Finally, this final rule makes two minor clarifications to
paragraph S8. First we are italicizing the title ``Test procedure for
on-board electrical isolation monitoring system'' to clarify that it is
a title. Second, we are revising the term ``high voltage system to the
propulsion motor(s)'' in S8 subparagraph (2) to ``electric energy
storage/conversion system to the propulsion system.'' This is also a
typographical error because the terms ``high voltage system'' and
``propulsion motor'' are definitions that were replaced by ``electric
energy storage/conversion system'' and ``propulsion system'' in the
2011 final rule. Thus, the terms ``high voltage system'' and
``propulsion motor'' are not defined in FMVSS No. 305 and it should be
clear
[[Page 2324]]
that the agency intended to use the updated definitions for paragraph
S8 in the 2011 final rule. Thus, we are updating these terms in
paragraph S8 and we do not believe that this is a substantive change to
the standard.

* [SET TASK A]:
List every distinct phrase that the rule excerpt sets off in quotation marks.

* [AVAILABLE RECORDS]:
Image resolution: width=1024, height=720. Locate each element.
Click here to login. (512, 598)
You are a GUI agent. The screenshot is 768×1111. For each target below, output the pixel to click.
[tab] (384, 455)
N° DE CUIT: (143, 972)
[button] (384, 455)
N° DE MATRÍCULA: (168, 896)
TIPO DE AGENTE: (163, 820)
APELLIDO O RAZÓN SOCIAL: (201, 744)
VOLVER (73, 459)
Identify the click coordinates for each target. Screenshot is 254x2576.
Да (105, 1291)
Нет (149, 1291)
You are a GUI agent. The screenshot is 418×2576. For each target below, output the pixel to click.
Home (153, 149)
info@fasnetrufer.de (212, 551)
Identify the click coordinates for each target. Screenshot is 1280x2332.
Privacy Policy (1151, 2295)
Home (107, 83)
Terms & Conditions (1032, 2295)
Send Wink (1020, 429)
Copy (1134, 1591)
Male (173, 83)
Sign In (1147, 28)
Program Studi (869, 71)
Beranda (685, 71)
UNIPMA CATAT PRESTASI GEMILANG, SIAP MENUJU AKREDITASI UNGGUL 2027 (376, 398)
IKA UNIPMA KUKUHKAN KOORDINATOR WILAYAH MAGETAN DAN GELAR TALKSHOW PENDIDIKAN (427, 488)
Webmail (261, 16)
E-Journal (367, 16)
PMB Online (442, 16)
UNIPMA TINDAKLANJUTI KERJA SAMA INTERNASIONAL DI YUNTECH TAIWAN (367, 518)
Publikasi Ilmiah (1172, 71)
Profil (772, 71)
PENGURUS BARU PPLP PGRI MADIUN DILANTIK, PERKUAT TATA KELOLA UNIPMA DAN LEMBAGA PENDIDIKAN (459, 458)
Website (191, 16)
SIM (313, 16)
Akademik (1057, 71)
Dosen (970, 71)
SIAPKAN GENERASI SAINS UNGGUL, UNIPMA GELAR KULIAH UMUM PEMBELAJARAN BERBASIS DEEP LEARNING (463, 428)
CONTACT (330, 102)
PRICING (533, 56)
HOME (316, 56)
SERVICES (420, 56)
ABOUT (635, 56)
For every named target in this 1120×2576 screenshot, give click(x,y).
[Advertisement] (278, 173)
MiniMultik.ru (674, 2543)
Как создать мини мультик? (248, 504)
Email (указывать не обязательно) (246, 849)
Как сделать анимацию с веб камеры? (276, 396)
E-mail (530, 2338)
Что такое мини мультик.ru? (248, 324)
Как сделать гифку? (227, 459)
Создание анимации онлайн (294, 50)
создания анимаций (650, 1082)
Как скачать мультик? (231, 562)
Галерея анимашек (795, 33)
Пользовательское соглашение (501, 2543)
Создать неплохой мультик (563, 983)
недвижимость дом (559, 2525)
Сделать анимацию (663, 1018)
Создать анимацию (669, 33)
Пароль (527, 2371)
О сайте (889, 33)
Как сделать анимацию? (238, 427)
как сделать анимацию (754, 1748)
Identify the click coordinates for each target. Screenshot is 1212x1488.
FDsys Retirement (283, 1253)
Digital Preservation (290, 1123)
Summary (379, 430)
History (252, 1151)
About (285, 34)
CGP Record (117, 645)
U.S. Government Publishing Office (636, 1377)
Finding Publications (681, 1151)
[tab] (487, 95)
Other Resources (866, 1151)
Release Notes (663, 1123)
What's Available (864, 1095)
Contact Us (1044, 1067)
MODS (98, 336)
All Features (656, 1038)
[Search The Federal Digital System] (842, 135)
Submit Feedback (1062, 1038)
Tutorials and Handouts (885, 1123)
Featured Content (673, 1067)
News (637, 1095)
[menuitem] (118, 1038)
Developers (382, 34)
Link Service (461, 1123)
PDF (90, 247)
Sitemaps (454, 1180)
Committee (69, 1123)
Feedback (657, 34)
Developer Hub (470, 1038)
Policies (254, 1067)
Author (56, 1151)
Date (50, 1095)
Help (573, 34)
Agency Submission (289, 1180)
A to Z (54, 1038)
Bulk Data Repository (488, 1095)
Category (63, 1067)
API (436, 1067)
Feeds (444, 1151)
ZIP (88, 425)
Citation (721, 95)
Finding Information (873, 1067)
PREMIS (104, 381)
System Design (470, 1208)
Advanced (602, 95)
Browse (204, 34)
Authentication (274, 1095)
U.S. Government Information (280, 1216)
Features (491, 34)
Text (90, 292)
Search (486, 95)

* [SET TASK B]:
Copy out the entries from the line containing "Release Notes (663, 1123)" up to and including the last line of the entries.

* [REPLY A]:
- Test procedure for on-board electrical isolation monitoring system
- high voltage system to the propulsion motor(s)
- electric energy storage/conversion system to the propulsion system
- high voltage system
- propulsion motor
- electric energy storage/conversion system
- propulsion system

* [REPLY B]:
Release Notes (663, 1123)
What's Available (864, 1095)
Contact Us (1044, 1067)
MODS (98, 336)
All Features (656, 1038)
[Search The Federal Digital System] (842, 135)
Submit Feedback (1062, 1038)
Tutorials and Handouts (885, 1123)
Featured Content (673, 1067)
News (637, 1095)
[menuitem] (118, 1038)
Developers (382, 34)
Link Service (461, 1123)
PDF (90, 247)
Sitemaps (454, 1180)
Committee (69, 1123)
Feedback (657, 34)
Developer Hub (470, 1038)
Policies (254, 1067)
Author (56, 1151)
Date (50, 1095)
Help (573, 34)
Agency Submission (289, 1180)
A to Z (54, 1038)
Bulk Data Repository (488, 1095)
Category (63, 1067)
API (436, 1067)
Feeds (444, 1151)
ZIP (88, 425)
Citation (721, 95)
Finding Information (873, 1067)
PREMIS (104, 381)
System Design (470, 1208)
Advanced (602, 95)
Browse (204, 34)
Authentication (274, 1095)
U.S. Government Information (280, 1216)
Features (491, 34)
Text (90, 292)
Search (486, 95)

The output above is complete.